Problem to work on: Once you reach the line containing "View the 'DigitalOcean, LLC" in the data below, restate each line word for word up to and including the one containing "465x808 pixels.".

Records for processing:
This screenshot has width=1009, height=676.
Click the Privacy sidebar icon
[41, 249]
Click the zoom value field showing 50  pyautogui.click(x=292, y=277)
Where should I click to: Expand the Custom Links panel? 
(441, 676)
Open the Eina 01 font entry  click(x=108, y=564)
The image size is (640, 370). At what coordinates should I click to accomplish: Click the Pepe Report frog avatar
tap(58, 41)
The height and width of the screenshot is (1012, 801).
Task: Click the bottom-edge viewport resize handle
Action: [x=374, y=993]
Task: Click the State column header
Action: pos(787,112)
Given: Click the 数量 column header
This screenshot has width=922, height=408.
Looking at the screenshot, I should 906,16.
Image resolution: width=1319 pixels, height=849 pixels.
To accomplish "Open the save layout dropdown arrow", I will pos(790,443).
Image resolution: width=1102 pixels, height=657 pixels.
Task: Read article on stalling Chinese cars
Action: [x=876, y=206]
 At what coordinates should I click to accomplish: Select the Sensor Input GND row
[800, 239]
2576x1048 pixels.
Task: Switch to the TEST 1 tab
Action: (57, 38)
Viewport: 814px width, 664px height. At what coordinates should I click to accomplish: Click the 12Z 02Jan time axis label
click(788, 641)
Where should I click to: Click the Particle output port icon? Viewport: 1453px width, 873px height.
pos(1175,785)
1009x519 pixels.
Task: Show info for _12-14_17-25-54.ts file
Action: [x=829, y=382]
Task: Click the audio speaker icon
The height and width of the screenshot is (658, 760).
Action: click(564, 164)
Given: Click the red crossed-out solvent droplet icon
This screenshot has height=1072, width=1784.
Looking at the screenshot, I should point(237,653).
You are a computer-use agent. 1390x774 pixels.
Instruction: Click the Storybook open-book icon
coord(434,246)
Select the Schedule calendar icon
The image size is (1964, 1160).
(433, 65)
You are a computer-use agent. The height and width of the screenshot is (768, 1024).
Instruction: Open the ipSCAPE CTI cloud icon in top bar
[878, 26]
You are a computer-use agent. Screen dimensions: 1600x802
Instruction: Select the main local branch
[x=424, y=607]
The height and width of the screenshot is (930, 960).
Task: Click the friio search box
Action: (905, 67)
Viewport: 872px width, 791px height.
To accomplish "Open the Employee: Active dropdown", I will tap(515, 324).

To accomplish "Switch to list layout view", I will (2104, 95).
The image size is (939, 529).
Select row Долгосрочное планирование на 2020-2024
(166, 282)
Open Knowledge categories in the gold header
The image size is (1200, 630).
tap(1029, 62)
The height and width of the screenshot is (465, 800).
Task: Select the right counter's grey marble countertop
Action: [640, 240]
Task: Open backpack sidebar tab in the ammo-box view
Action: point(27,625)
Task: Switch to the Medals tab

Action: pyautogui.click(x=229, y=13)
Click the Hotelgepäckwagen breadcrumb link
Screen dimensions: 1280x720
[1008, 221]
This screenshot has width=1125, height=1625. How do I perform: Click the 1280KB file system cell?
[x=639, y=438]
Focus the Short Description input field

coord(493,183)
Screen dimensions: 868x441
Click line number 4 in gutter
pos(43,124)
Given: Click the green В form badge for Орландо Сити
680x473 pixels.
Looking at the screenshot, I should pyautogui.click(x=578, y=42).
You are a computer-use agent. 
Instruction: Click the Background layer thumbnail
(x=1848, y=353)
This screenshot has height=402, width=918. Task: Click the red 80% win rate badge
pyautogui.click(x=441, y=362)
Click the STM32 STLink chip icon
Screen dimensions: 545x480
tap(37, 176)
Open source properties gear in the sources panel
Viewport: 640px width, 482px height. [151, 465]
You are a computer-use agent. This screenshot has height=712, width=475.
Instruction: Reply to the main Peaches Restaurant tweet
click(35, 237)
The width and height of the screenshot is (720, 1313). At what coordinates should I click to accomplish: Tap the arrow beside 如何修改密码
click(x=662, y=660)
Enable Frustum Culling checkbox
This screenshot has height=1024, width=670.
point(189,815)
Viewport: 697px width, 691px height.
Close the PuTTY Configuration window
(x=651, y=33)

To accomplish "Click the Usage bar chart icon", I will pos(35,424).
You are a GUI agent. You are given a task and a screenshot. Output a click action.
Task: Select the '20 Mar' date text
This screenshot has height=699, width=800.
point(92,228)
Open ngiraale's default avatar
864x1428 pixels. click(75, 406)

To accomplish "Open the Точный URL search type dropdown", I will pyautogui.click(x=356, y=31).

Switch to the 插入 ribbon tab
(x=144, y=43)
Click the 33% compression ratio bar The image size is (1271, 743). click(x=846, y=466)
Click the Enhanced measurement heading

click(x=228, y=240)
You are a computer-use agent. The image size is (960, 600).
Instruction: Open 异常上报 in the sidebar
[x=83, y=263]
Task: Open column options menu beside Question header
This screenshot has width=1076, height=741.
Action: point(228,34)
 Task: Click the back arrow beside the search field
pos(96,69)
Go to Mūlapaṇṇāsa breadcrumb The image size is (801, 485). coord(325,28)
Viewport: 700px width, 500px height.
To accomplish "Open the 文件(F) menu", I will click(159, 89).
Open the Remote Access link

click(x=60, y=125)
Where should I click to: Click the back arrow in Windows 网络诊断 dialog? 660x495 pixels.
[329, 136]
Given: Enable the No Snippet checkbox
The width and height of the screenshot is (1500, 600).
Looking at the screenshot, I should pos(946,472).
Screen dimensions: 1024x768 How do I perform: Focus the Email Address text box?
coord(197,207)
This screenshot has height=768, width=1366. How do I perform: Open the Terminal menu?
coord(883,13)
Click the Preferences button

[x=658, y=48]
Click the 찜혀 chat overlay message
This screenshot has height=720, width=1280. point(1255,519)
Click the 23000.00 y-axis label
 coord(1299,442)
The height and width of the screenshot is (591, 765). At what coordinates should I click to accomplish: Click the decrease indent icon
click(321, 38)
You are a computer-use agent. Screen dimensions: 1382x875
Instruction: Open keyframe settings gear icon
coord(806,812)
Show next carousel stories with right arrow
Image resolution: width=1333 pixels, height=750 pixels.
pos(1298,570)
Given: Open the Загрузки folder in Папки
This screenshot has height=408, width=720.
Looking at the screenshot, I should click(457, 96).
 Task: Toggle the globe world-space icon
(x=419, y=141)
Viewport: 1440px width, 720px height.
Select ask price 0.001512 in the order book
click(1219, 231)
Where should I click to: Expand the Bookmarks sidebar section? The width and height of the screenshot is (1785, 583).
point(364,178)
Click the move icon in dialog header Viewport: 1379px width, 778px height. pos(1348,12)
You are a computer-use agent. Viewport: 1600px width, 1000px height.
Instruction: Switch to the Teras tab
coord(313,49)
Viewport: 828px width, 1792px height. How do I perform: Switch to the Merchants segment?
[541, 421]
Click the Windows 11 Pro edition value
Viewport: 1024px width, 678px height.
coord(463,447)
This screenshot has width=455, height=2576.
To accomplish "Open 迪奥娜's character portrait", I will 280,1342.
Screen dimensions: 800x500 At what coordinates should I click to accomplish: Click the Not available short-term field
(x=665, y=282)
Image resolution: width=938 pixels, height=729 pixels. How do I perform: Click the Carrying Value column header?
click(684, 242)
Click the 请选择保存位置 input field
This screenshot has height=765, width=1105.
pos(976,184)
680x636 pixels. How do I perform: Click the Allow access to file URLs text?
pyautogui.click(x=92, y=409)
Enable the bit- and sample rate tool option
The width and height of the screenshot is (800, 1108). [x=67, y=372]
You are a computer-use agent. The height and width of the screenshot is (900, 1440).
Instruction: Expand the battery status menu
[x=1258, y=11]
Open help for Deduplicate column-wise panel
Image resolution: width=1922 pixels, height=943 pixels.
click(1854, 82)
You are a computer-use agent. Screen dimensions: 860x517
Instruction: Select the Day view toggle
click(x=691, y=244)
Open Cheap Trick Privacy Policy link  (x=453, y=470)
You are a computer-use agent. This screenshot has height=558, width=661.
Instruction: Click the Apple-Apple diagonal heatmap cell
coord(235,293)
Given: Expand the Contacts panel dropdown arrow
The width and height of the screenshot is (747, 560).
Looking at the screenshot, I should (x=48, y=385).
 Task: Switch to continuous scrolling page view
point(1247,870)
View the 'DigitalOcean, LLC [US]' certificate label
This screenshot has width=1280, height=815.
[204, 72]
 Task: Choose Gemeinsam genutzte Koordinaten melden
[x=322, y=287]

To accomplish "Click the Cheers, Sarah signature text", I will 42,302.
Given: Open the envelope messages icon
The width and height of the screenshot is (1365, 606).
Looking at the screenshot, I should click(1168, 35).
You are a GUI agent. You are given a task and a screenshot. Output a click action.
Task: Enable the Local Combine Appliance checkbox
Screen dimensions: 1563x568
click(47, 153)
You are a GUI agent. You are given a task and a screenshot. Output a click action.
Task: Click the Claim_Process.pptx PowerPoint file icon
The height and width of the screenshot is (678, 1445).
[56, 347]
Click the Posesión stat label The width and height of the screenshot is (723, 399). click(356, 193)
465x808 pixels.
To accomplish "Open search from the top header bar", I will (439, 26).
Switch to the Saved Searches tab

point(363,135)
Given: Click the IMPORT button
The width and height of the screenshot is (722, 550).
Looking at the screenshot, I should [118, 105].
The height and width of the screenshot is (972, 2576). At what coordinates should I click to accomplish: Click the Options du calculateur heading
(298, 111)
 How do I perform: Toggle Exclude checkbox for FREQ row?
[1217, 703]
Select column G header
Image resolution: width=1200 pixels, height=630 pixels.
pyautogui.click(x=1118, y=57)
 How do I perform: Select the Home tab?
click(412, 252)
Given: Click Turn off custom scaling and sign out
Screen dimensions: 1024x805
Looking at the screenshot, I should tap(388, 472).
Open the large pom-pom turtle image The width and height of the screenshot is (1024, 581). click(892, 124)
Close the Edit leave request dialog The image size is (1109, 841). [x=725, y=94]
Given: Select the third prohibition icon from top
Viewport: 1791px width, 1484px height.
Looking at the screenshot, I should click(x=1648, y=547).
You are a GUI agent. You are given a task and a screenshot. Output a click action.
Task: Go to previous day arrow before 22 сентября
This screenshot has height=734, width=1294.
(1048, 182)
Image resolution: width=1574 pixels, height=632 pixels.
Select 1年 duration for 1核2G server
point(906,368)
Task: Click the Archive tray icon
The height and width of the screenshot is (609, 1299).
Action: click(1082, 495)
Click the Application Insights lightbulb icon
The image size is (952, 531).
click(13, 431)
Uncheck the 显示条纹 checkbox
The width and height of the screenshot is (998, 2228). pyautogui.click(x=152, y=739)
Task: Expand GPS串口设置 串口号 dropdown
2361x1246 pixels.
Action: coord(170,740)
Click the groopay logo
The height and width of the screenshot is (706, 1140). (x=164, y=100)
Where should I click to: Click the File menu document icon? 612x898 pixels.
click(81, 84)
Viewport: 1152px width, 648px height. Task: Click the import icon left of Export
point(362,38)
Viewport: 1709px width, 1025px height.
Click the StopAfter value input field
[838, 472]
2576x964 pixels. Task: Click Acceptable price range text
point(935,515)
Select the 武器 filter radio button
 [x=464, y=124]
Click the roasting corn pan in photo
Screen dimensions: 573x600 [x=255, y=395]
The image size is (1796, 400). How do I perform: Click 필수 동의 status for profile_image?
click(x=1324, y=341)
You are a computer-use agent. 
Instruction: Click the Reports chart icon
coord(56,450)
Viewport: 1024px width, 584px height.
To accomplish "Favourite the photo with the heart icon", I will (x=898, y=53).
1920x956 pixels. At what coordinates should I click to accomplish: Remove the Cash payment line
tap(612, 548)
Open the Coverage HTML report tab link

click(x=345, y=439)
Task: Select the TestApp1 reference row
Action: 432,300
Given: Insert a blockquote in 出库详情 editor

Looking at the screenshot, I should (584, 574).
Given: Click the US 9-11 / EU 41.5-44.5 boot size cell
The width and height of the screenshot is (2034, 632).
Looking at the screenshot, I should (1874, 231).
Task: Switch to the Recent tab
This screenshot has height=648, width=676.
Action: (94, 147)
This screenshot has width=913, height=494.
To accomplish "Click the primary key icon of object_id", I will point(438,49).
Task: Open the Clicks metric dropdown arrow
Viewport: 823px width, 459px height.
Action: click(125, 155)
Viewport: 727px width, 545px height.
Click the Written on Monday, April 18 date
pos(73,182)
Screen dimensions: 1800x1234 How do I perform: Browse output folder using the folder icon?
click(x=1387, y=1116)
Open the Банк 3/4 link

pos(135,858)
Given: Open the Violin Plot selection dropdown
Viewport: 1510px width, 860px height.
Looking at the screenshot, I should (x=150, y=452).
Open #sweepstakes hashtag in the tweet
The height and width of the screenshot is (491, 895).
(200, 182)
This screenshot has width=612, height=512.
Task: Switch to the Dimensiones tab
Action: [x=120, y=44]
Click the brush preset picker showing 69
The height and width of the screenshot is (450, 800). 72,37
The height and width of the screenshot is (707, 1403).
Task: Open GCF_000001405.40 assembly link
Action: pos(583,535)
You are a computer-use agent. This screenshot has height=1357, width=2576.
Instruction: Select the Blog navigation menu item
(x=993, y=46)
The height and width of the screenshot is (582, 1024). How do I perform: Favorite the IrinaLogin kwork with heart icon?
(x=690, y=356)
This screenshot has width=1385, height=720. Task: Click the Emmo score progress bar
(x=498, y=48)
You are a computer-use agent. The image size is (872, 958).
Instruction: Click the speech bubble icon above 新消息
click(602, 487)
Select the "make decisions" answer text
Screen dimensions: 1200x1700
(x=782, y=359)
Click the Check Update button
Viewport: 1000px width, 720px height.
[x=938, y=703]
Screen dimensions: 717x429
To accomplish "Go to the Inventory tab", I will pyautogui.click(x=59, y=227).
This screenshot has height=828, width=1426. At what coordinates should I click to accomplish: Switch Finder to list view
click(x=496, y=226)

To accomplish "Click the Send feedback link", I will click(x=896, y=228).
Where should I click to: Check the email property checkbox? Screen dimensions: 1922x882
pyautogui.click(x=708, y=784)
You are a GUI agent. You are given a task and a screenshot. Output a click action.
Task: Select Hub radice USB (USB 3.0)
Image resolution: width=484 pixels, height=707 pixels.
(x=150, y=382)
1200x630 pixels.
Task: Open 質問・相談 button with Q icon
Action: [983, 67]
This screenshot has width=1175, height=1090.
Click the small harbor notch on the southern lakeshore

Your response:
View the 'DigitalOcean, LLC [US]' certificate label
This screenshot has width=1280, height=815.
[204, 72]
 Task: Choose Gemeinsam genutzte Koordinaten melden
[x=322, y=287]

To accomplish "Click the Cheers, Sarah signature text", I will 42,302.
Given: Open the envelope messages icon
The width and height of the screenshot is (1365, 606).
Looking at the screenshot, I should click(1168, 35).
You are a GUI agent. You are given a task and a screenshot. Output a click action.
Task: Enable the Local Combine Appliance checkbox
Screen dimensions: 1563x568
click(47, 153)
You are a GUI agent. You are given a task and a screenshot. Output a click action.
Task: Click the Claim_Process.pptx PowerPoint file icon
The height and width of the screenshot is (678, 1445).
[56, 347]
Click the Posesión stat label The width and height of the screenshot is (723, 399). click(356, 193)
465x808 pixels.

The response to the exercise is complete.